* **Try it**:
Copy exactly the stretch of lines from the one holding "Click the Save button" through the last line of the data below, inclusive. Leave out pictures.

* **Given entries**:
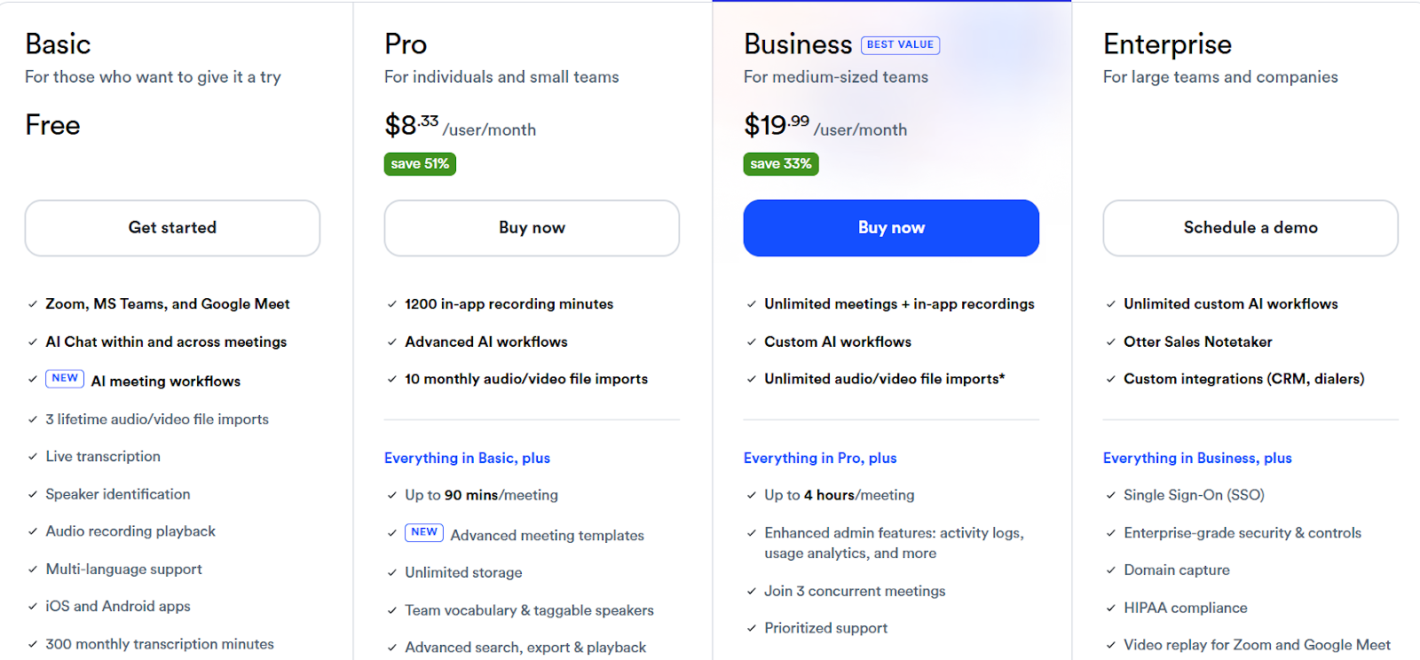Screen dimensions: 1420x660
Task: Click the NEW badge before Advanced meeting templates
Action: 424,532
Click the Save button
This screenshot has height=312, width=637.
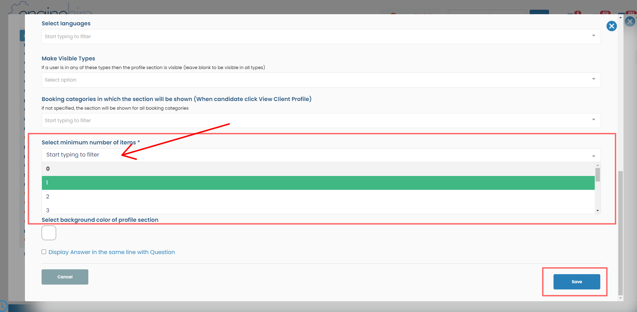point(577,282)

* **Task answer**:
Click the Save button
This screenshot has height=312, width=637.
point(577,282)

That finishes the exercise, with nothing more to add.